Op basis van prioriteit voorzie je de meest kritieke assets als eerst van patches. Het juiste Patch Management verhelpt kwetsbaarheden en borgt de bedrijfscontinuïteit.

Voor de toepassing van patches weeg je de effectiviteit af tegen de risico’s van de security patch. Vervolgens test je de patching in een gecontroleerde omgeving om compatibiliteitsproblemen te voorkomen. Na het toepassen van de patch blijf je deze monitoren.

OT Security

Operationele Technologie (OT) krijgt gelukkig steeds meer aandacht binnen het domein van cybersecurity.

OT-systemen besturen en monitoren vaak kritieke fysieke processen, zoals productielijnen, energiecentrales en transportnetwerken. OT-systemen die onderdeel uitmaken van (Vitale) Infrastructuur of de Zorg zijn heel kwetsbaar. Deze organisaties hebben een extra grote verantwoordelijkheid als het op cybersecurity aankomt.

Het verschil tussen Vulnerability- en Patch Management voor OT en IT

Informatietechnologie-systemen (IT) verwerken voornamelijk gegevens. IT Security is daarom vaak gericht op het beschermen van gegevens tegen diefstel, verlies of oneigenlijk gebruik. Kwetsbaarheden in informatiebeveiliging leiden tot datalekken, reputatie- of financiële schade.
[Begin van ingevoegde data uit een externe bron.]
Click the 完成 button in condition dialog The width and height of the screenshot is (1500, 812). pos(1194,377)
Kwetsbaarheden in OT-cybersecurity leiden ook vaak tot fysieke schade en kunnen zelfs de veiligheid of gezondheid van mensen in het geding brengen. Voor de beveiliging van OT-systemen is daarom veel specialistische kennis nodig.

De systemen zijn vaak ontworpen in een tijd waarin connectiviteit en cyberbedreigingen geen prioriteit kregen. Daarom zijn ze vaak niet uitgerust met de nieuwste beveiligingsfuncties.
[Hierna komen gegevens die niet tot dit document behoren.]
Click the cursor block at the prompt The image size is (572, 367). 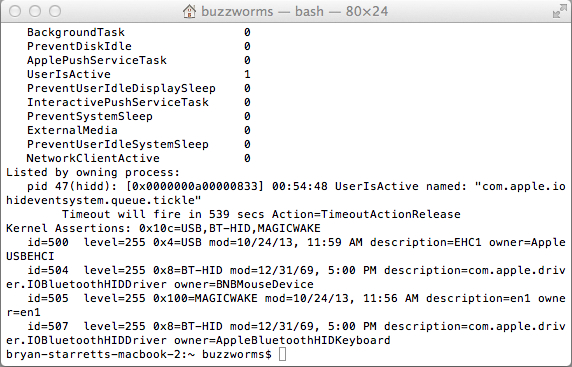(282, 354)
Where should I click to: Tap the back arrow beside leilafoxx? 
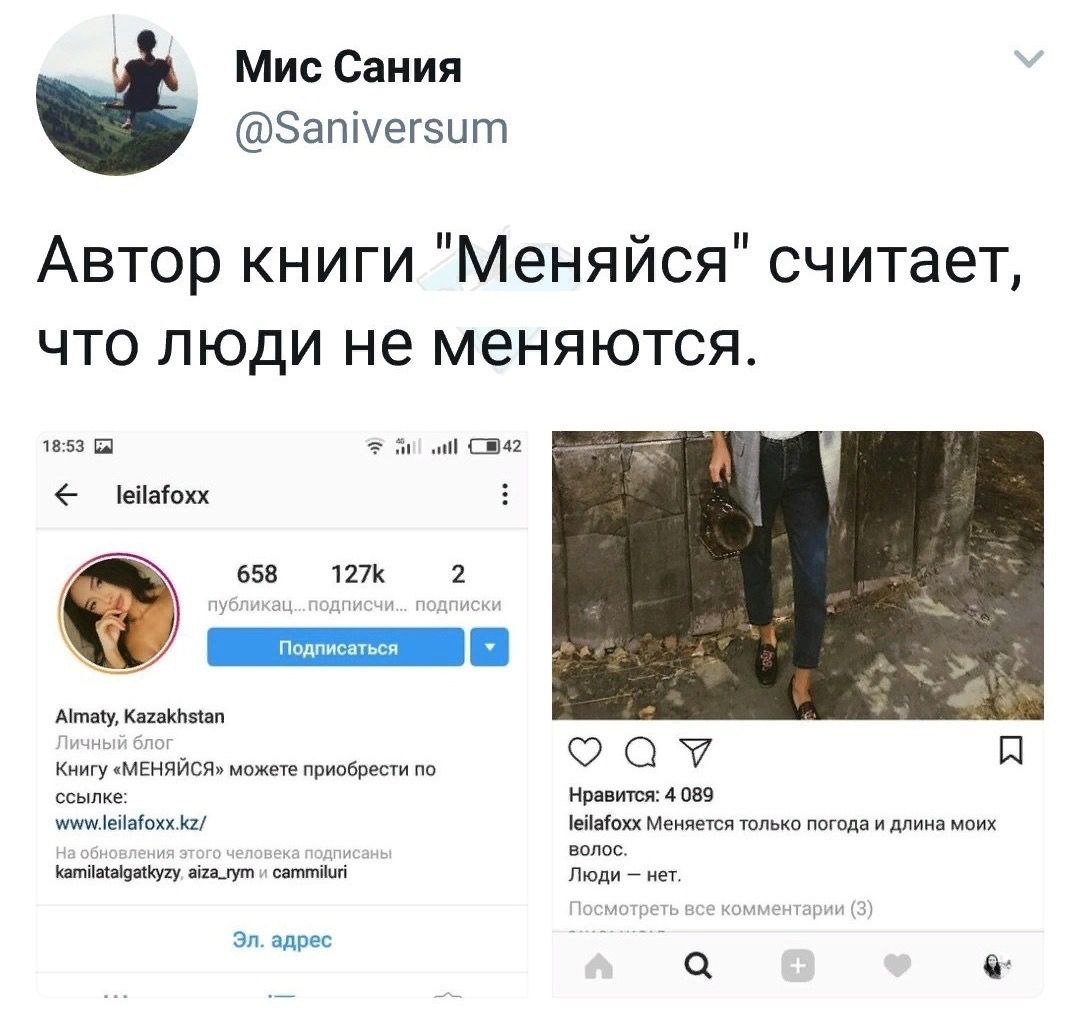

Een specialistische aanpak voor OT-systemen

Vulnerability- en Patch Management is voor OT Security anders dan voor IT. Het vraagt om een specialistische aanpak. We lichten de drie belangrijkste verschillen toe:

1. Asset Management

Om kwetsbaarheden te identificeren zijn specialistische scan en assessment-tools nodig. Deze zijn speciaal ontworpen voor de OT-omgeving.

2. Prioriteer assets

Bij het prioriteren van kwetsbaarheden weegt zowel het risico als de impact op operationele processen mee.

3. Response

De gebruikelijke IT-patches of updates kun je niet op OT-systemen toepassen, zonder primaire processen te verstoren. Het vraagt om een heel ander soort patch managementbeleid.

De continuïteit van OT-processen is het allerbelangrijkst. Vulnerability- en Patch Management of security updates mogen deze nooit verstoren. De impact en risico’s van patches op operationele processen wegen dus altijd mee bij de beveiliging van OT-systemen. De gevolgen van een verkeerde aanpak voor OT-systemen zijn extra groot. Daarom is het goed om een expert met specialistische OT-kennis in de arm te nemen.